But what you may not expect is that regular exercise can also cause changes in your menstrual cycle, like spotting after exercise.

The changes may be subtle or extreme depending on how your body reacts to increased activity.

This article discusses four of the most common effects exercise can have on your period.

how exercise affects period
Verywell / Brianna Gilmartin

Breakthrough Bleeding

Breakthrough bleeding, also known as spotting, is a common type of vaginal bleeding that happens outside your regular period.

Exercise can cause subtle hormone fluctuations that prompt the uterus to shed its lining (endometrium). This results in dark or bright red blood with a lighter flow than your regular period.

Spotting after exercise can occur with higher intensity workouts or be related to:

  • Early pregnancy
  • Fibroids or polyps
  • Hormonal birth control and IUDs
  • Menopause or perimenopause
  • Polycystic ovary syndrome
  • Puberty
  • Uterine, cervical, or vaginal infection, such as HPV

What to Do About Spotting After Exercise

Occasional breakthrough bleeding is common and usually, nothing to worry about.

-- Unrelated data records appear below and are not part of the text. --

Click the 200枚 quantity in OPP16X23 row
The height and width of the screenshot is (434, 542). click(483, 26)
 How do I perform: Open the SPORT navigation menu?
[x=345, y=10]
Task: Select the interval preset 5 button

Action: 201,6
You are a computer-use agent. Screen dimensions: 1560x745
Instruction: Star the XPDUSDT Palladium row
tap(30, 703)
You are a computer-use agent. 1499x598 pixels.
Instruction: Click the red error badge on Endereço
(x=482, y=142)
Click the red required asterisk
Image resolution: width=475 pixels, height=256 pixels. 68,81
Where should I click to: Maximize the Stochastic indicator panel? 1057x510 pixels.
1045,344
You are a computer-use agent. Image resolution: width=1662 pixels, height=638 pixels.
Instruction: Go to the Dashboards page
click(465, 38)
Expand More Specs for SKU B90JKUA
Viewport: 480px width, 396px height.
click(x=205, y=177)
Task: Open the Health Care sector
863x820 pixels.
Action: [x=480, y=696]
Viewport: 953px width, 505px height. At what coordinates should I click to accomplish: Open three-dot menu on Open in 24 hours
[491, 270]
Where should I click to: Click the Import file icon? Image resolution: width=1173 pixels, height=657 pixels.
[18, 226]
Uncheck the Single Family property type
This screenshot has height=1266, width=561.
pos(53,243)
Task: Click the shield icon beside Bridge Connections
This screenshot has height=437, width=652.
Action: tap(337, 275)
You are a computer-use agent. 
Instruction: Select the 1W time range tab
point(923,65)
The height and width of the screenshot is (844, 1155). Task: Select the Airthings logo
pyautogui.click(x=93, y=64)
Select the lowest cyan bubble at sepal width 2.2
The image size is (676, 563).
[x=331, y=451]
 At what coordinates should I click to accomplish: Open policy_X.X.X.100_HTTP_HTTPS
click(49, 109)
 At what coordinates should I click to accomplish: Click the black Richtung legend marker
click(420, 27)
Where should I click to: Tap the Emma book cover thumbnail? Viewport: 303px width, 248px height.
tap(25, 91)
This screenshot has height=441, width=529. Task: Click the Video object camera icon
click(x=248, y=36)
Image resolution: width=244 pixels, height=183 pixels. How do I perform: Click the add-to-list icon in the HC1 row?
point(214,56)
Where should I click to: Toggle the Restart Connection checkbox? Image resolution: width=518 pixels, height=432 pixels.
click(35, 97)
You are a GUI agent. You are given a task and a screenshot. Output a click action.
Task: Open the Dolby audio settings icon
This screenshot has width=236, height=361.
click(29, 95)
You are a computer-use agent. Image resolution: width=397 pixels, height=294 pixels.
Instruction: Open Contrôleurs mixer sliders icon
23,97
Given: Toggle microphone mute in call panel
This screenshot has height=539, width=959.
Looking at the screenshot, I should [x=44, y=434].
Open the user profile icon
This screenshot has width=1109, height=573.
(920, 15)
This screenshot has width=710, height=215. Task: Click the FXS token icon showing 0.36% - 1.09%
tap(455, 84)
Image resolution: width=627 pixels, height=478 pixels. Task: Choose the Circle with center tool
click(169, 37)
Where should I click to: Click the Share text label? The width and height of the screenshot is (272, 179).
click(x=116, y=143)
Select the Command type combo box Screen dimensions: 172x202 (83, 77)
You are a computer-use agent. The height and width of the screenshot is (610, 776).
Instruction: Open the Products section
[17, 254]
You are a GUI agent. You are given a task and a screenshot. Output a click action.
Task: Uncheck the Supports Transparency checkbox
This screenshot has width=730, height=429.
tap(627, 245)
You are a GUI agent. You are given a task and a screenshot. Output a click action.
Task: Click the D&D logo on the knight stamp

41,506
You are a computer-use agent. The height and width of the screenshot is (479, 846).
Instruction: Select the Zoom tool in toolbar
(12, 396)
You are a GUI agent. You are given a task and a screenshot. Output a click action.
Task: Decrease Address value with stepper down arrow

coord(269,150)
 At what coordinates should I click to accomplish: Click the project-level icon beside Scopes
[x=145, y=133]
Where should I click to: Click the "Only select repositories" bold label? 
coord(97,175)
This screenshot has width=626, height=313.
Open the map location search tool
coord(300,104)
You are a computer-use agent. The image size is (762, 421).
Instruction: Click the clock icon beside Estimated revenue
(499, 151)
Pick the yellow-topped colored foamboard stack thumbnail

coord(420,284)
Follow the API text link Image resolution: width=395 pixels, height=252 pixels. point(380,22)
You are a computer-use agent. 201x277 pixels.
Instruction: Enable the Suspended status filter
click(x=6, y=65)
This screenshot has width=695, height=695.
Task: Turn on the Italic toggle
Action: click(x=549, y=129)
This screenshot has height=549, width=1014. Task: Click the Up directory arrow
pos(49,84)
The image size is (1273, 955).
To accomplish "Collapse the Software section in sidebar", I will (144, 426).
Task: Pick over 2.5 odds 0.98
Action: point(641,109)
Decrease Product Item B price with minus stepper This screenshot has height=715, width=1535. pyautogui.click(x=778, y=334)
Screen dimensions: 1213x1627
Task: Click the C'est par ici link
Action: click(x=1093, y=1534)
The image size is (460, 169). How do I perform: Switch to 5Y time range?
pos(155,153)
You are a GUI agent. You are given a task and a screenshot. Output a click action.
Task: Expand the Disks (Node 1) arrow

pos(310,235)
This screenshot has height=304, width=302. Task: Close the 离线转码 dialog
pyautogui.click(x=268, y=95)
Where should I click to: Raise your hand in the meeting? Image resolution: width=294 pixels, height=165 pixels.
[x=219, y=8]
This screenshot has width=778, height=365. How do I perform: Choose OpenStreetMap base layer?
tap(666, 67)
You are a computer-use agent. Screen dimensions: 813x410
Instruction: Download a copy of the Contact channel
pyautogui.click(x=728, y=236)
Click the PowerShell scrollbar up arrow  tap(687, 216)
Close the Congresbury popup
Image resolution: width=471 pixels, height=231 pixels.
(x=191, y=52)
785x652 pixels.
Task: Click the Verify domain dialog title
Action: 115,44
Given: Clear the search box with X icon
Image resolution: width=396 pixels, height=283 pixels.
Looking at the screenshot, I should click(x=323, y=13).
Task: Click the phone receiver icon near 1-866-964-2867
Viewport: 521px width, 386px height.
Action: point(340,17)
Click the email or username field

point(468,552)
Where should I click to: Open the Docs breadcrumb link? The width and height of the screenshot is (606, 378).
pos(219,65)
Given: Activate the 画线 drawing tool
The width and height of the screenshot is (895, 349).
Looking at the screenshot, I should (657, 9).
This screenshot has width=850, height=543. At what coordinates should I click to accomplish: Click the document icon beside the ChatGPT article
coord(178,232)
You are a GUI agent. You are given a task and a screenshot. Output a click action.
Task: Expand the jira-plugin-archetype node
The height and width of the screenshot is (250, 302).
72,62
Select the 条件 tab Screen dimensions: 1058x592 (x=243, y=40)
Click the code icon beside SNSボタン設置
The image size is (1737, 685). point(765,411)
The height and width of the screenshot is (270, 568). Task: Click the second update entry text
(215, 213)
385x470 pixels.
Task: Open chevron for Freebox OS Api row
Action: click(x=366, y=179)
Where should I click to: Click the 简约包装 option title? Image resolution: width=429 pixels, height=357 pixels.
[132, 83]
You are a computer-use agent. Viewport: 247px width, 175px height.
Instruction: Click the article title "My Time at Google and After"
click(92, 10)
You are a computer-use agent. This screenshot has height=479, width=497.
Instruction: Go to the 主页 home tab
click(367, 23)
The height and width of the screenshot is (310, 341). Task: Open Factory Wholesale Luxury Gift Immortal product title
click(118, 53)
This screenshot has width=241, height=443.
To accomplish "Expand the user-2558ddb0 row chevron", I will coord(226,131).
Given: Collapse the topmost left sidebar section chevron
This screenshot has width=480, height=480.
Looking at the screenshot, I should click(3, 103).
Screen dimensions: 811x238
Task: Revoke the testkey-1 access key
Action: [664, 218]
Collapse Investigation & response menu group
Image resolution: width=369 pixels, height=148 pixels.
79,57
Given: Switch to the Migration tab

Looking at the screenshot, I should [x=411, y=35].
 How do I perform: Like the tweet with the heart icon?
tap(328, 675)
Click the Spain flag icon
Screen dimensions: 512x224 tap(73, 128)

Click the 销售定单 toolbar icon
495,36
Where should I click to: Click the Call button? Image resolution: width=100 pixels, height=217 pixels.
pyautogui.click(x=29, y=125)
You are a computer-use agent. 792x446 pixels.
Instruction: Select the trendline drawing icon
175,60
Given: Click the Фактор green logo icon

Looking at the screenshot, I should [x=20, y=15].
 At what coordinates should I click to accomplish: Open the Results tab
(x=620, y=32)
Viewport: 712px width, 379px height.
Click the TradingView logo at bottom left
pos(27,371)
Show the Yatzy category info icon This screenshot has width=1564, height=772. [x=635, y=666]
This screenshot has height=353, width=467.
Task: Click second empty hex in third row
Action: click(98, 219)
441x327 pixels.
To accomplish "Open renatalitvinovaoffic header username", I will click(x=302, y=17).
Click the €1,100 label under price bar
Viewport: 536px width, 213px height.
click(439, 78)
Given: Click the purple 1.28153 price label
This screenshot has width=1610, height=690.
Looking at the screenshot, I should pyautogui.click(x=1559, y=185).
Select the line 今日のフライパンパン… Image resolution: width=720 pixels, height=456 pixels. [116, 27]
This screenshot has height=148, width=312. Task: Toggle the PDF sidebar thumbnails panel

However, if you experience spotting after exercise along with any of the following, contact your healthcare provider:

  • Any vaginal bleeding after menopause
  • Dizziness
  • Fatigue
  • Heavy periods
  • Pelvic pain
  • You are pregnant

Missed Periods

Exercise is generally good for you. But for some people, the stress that intense exercise places on the body can interrupt the balance of hormones that drive their menstrual cycle.

The hypothalamus is a structure in your brain that acts as the control center for your menstrual cycle. It sends hormonal messages to your pituitary gland and your ovaries, which in turn trigger ovulation.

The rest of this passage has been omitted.